- Impact Silver, contrary to its peers, does not report the updated mineral resource estimates - therefore it is a hard task to present any opinion on the company's potential
- In 2015 the company delivered quite good operating and financial results - however, despite mining the high grade ores, the company was not able to substantially increase its revenue per ton sold, expressed in Canadian dollars
- In my opinion, Impact Silver's results are highly leveraged to silver prices - I would even say, they are leveraged too much.
It is a problem to analyze Impact Silver. As I stated before, the company does not deliver the up-dated mineral resource estimates (the only exception is the last estimate of mineral resources, prepared for the New Capire deposit - currently put on care and maintenance). If I cannot find the details on the size and quality of a company's mineral base, I am not able to assess whether such a company has any potential. Impact Silver is a such a case. Therefore in this article I am trying to cover the current developments with no attempt to answer a question how these developments may affect the company in the future.
First of all, I think that the company's current philosophy is to mine as highest grade ores as possible. If such a strategy is applied the question of high grading arises.
Without going into details, "high grading" means that a company is trying to increase its operating cash flow through mining the ores of the highest grades as possible. Therefore, during hard times, when silver prices are relatively low, Impact Silver is able to generate positive cash flow. In other words, high grades mean more silver extracted from a ton of ore, which, when combined with the strict cost control system, results in higher cash flows. However, a deposit, depleted of the high grade ore during hard times, may be uneconomic in the future (the ore left may be of much lower grade than that required for the profitable mining).
Is Impact Silver such a case? I do not have any idea because, as I noted above, the company does not deliver the updated estimates of its mineral resources. So let me leave this problem open for additional digressions in the future.
Below I am summarizing the 2015 developments, reported by the company.

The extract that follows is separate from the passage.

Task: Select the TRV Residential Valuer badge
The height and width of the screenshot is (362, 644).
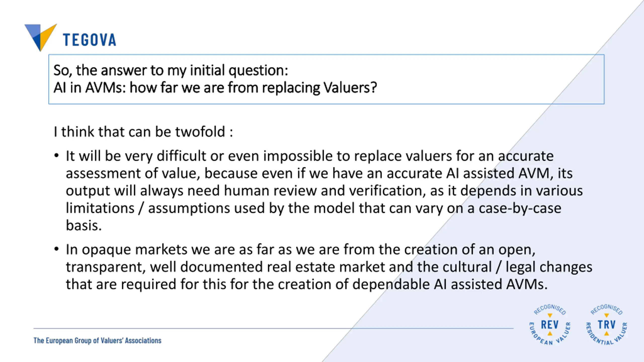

Firstly, in 2015 Silver Impact produced the highest amount of silver in its history:
As the chart shows, the company delivered 950,059 ounces of silver, 30.9% up, compared to 2014.
What is more, the company was able to minimize the gap between its production costs and revenue:
It is an interesting chart. It shows that Impact Silver was able to decrease its accounting costs of production from $105.92 in 2013 to C$94.63 per ton of ore sold in 2015 (a decrease of 11.9%).
Unfortunately, the revenue delivered through selling one ton of ore was, more or less, the same in 2013, 2014 and 2015. Why am I writing "unfortunately"? Well, the average price of silver, expressed in Canadian dollars, went slightly up from C$1,449 in 2013 to C$1,481 per ounce in 2015 (an increase of 2.2%). It looks like that despite high grade ores mined by the company in 2015 (look at the chart below), it was only able to maintain its revenue per ton sold at a relatively unchanged level of C$84.96 per ton, compared to 2013 and 2014.
Well, in my opinion, the company has no moat. If silver prices do not go up in the coming future, Impact Silver is condemned to report results not better (if any) than those presented in the table below (2015):
Indirectly, my opinion seems to be supported by the behavior of Sprott Asset Management - one of the largest shareholders of Impact Silver. The chart below shows that this important precious metals asset manager started to sell the company's shares since late 2015:
According to the last announcement (February 10, 2016), on January 29, 2016 Sprott Asset Management held 6,292,500 shares of Impact Silver (8.6% of fully diluted shares).